== ENREGISTREMENTS À TRAITER

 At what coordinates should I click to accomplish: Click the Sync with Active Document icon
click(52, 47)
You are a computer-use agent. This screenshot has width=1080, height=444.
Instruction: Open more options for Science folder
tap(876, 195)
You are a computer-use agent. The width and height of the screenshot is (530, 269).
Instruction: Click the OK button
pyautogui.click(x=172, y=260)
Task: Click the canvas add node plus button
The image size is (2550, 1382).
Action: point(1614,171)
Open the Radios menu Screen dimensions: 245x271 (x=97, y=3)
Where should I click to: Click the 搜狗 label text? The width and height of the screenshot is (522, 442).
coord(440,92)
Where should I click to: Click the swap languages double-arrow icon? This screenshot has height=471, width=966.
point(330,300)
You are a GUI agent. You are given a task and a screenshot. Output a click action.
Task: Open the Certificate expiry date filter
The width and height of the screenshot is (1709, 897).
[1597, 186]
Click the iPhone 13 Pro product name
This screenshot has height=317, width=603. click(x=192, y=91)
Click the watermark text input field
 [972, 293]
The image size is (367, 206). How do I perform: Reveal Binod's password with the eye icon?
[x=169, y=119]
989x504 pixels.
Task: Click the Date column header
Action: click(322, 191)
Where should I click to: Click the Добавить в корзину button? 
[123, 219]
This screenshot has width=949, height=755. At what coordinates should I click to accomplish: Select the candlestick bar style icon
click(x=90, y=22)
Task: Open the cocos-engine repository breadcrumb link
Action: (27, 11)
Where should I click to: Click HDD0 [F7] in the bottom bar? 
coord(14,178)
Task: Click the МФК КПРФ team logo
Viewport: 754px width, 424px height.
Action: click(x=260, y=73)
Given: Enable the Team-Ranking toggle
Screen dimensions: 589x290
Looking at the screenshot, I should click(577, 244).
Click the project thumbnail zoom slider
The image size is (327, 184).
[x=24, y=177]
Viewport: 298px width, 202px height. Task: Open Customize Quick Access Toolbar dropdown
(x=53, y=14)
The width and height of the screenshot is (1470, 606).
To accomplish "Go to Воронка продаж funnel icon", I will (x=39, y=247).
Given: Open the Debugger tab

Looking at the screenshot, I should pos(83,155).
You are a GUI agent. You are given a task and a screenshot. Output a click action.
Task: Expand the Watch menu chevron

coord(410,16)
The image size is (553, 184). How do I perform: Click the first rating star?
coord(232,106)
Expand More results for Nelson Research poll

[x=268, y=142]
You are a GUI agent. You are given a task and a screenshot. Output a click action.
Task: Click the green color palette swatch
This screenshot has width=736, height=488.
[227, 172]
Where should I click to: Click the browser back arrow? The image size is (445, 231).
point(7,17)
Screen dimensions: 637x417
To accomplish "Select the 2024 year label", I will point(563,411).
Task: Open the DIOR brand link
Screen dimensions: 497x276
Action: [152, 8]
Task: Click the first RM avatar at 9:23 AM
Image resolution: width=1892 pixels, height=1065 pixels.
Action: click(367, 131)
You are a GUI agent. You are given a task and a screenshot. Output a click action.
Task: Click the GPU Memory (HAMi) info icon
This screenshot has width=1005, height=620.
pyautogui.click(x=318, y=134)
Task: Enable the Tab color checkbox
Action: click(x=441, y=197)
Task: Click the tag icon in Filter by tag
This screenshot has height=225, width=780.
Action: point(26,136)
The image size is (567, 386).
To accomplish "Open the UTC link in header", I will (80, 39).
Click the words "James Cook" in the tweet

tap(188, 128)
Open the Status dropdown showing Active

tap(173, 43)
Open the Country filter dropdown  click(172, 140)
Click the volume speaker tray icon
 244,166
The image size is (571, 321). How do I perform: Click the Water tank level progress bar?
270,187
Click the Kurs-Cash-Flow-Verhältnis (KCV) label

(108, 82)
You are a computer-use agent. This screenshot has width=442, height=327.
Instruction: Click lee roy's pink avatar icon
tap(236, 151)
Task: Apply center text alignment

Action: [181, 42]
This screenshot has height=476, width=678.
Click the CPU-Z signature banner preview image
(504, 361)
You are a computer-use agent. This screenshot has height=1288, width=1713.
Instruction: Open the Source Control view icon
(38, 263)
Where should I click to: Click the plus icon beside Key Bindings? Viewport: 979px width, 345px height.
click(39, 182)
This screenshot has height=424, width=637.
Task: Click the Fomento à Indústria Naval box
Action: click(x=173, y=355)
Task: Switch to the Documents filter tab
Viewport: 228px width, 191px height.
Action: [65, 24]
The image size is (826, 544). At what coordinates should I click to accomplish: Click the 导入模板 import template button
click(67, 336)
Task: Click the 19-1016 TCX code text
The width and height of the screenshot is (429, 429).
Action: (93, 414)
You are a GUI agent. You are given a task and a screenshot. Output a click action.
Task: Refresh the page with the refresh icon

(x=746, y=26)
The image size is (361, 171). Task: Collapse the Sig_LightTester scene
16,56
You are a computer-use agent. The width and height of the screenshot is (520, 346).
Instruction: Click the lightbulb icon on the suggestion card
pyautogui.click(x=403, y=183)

====

CONSIGNE - Recopiez les lignes ci-dessus en substituant « Directive » à « Instruction » dans tous les enregistrements. Ne changez rien d'autre.

RÉSULTAT ATTENDU -
 At what coordinates should I click to accomplish: Click the Sync with Active Document icon
click(52, 47)
You are a computer-use agent. This screenshot has width=1080, height=444.
Directive: Open more options for Science folder
tap(876, 195)
You are a computer-use agent. The width and height of the screenshot is (530, 269).
Directive: Click the OK button
pyautogui.click(x=172, y=260)
Task: Click the canvas add node plus button
The image size is (2550, 1382).
Action: point(1614,171)
Open the Radios menu Screen dimensions: 245x271 (x=97, y=3)
Where should I click to: Click the 搜狗 label text? The width and height of the screenshot is (522, 442).
coord(440,92)
Where should I click to: Click the swap languages double-arrow icon? This screenshot has height=471, width=966.
point(330,300)
You are a GUI agent. You are given a task and a screenshot. Output a click action.
Task: Open the Certificate expiry date filter
The width and height of the screenshot is (1709, 897).
[1597, 186]
Click the iPhone 13 Pro product name
This screenshot has height=317, width=603. click(x=192, y=91)
Click the watermark text input field
 [972, 293]
The image size is (367, 206). How do I perform: Reveal Binod's password with the eye icon?
[x=169, y=119]
989x504 pixels.
Task: Click the Date column header
Action: click(322, 191)
Where should I click to: Click the Добавить в корзину button? 
[123, 219]
This screenshot has width=949, height=755. At what coordinates should I click to accomplish: Select the candlestick bar style icon
click(x=90, y=22)
Task: Open the cocos-engine repository breadcrumb link
Action: (27, 11)
Where should I click to: Click HDD0 [F7] in the bottom bar? 
coord(14,178)
Task: Click the МФК КПРФ team logo
Viewport: 754px width, 424px height.
Action: click(x=260, y=73)
Given: Enable the Team-Ranking toggle
Screen dimensions: 589x290
Looking at the screenshot, I should click(577, 244).
Click the project thumbnail zoom slider
The image size is (327, 184).
[x=24, y=177]
Viewport: 298px width, 202px height. Task: Open Customize Quick Access Toolbar dropdown
(x=53, y=14)
The width and height of the screenshot is (1470, 606).
To accomplish "Go to Воронка продаж funnel icon", I will (x=39, y=247).
Given: Open the Debugger tab

Looking at the screenshot, I should pos(83,155).
You are a GUI agent. You are given a task and a screenshot. Output a click action.
Task: Expand the Watch menu chevron

coord(410,16)
The image size is (553, 184). How do I perform: Click the first rating star?
coord(232,106)
Expand More results for Nelson Research poll

[x=268, y=142]
You are a GUI agent. You are given a task and a screenshot. Output a click action.
Task: Click the green color palette swatch
This screenshot has width=736, height=488.
[227, 172]
Where should I click to: Click the browser back arrow? The image size is (445, 231).
point(7,17)
Screen dimensions: 637x417
To accomplish "Select the 2024 year label", I will point(563,411).
Task: Open the DIOR brand link
Screen dimensions: 497x276
Action: [152, 8]
Task: Click the first RM avatar at 9:23 AM
Image resolution: width=1892 pixels, height=1065 pixels.
Action: click(367, 131)
You are a GUI agent. You are given a task and a screenshot. Output a click action.
Task: Click the GPU Memory (HAMi) info icon
This screenshot has width=1005, height=620.
pyautogui.click(x=318, y=134)
Task: Enable the Tab color checkbox
Action: click(x=441, y=197)
Task: Click the tag icon in Filter by tag
This screenshot has height=225, width=780.
Action: point(26,136)
The image size is (567, 386).
To accomplish "Open the UTC link in header", I will (80, 39).
Click the words "James Cook" in the tweet

tap(188, 128)
Open the Status dropdown showing Active

tap(173, 43)
Open the Country filter dropdown  click(172, 140)
Click the volume speaker tray icon
 244,166
The image size is (571, 321). How do I perform: Click the Water tank level progress bar?
270,187
Click the Kurs-Cash-Flow-Verhältnis (KCV) label

(108, 82)
You are a computer-use agent. This screenshot has width=442, height=327.
Directive: Click lee roy's pink avatar icon
tap(236, 151)
Task: Apply center text alignment

Action: [181, 42]
This screenshot has height=476, width=678.
Click the CPU-Z signature banner preview image
(504, 361)
You are a computer-use agent. This screenshot has height=1288, width=1713.
Directive: Open the Source Control view icon
(38, 263)
Where should I click to: Click the plus icon beside Key Bindings? Viewport: 979px width, 345px height.
click(39, 182)
This screenshot has height=424, width=637.
Task: Click the Fomento à Indústria Naval box
Action: click(x=173, y=355)
Task: Switch to the Documents filter tab
Viewport: 228px width, 191px height.
Action: [65, 24]
The image size is (826, 544). At what coordinates should I click to accomplish: Click the 导入模板 import template button
click(67, 336)
Task: Click the 19-1016 TCX code text
The width and height of the screenshot is (429, 429).
Action: (93, 414)
You are a GUI agent. You are given a task and a screenshot. Output a click action.
Task: Refresh the page with the refresh icon

(x=746, y=26)
The image size is (361, 171). Task: Collapse the Sig_LightTester scene
16,56
You are a computer-use agent. The width and height of the screenshot is (520, 346).
Directive: Click the lightbulb icon on the suggestion card
pyautogui.click(x=403, y=183)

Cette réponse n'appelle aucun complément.